Wal-Mart: Vendors will foot the bill for inventory
November 14, 2001,
Bentonville, AR — After closing the books on another record-breaking quarter and poised to break the $200 billion sales mark this fiscal year, Wal-Mart continues to look for ways to pare its costs and boost profitability.
And inventory costs are now on its radar.
"Payables for the corporation as a percentage of inventory rose to approximately 65 percent, and our goal remains to have 100 percent of our inventory financed by our suppliers," Schoewe said. "This does not mean that we're going to be waiting for months to pay our suppliers. Rather, it means increasing our inventory turns to a point where we have sold the merchandise before we have to pay for it."
While he did not disclose the current average for inventory turn, he did note that in-stocks are now above 99 percent in the Wal-Mart division, which includes supercenters, discount stores, the Neighborhood Market grocery/pharmacy concept and walmart.com.
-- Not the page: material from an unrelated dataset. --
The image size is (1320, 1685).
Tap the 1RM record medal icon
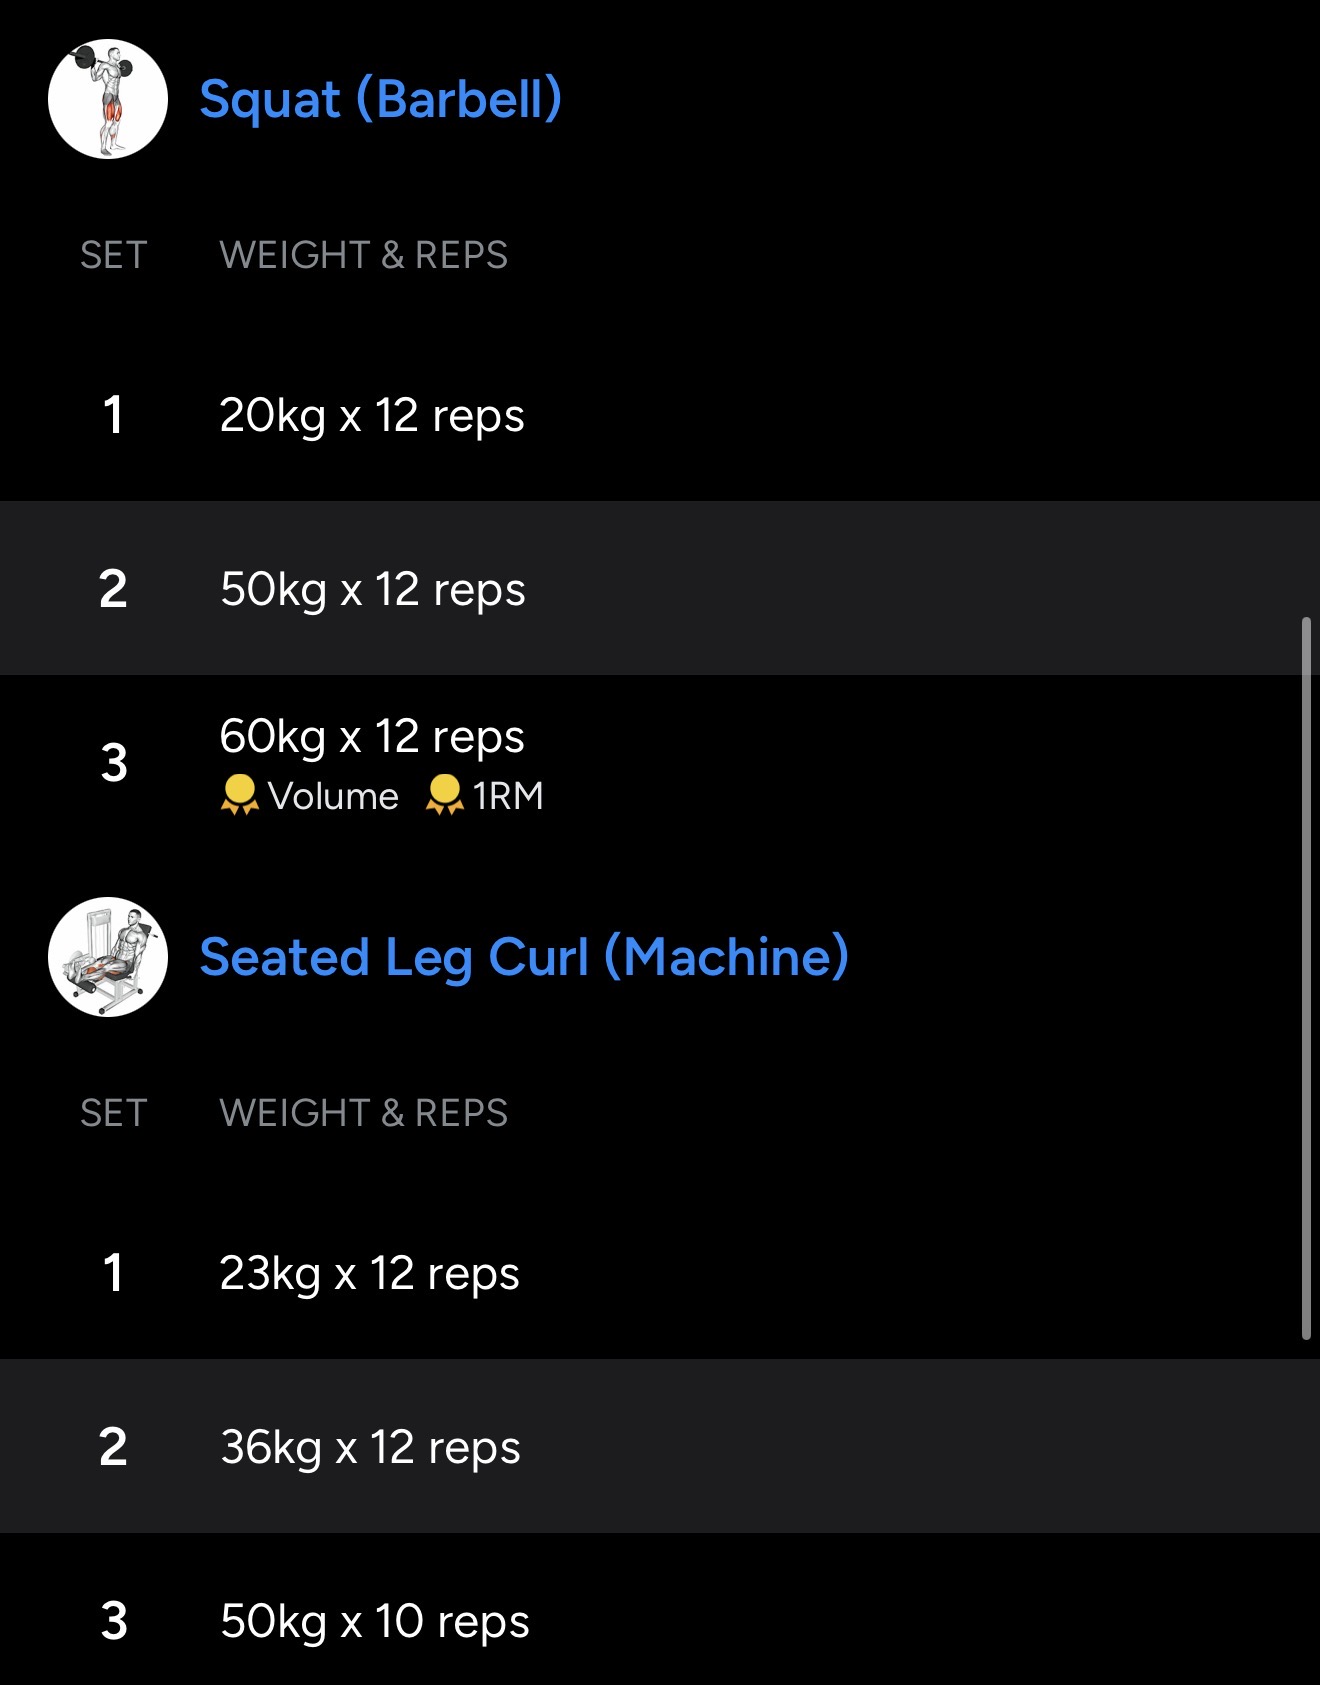click(444, 795)
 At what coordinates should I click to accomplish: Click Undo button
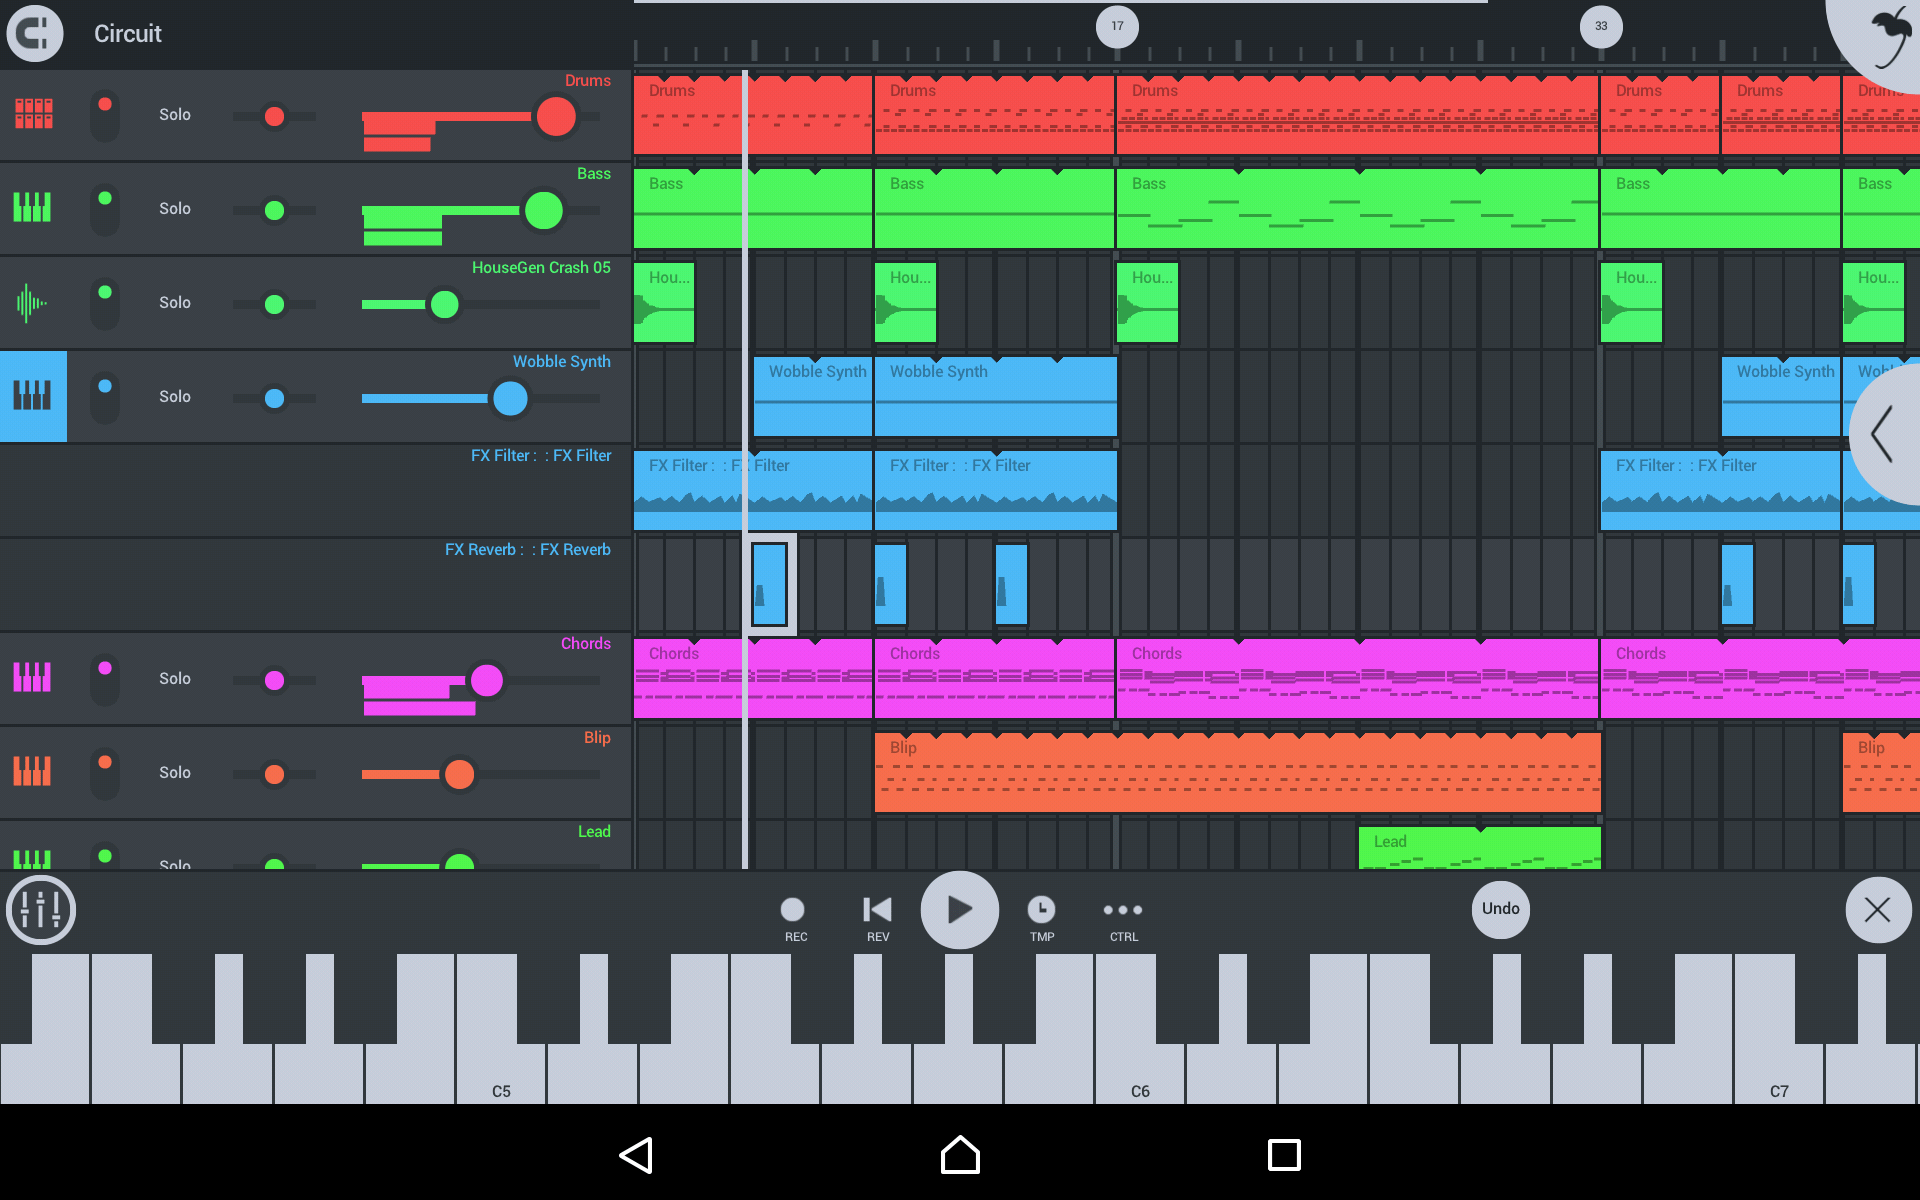[x=1500, y=910]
Wal-Mart also remains determined to drive down price, even though the strategy is pulling down margins in the short term.
"The domestic promotional environment continues to result in increased competitive markdowns. Reinforcing our value statement, it is the right thing to do long term for our customers, and clearly is driving market share gains," he said.
By the end of the third quarter, the company had rolled back pricing on $7 billion in sales, and plans to end the year with nearly $10 billion in rollbacks.
President and ceo Lee Scott noted that the aggressive price focus has resulted in a sales rebound for the company.
"Our customers have returned to the stores. They continue to spend cautiously and show a preference for value," Scott said. "Although this has resulted in slower growth in the size of the ticket, the weaker economy has attracted additional customers making more frequent visits, and sales are running at pre-Sept. 11 levels."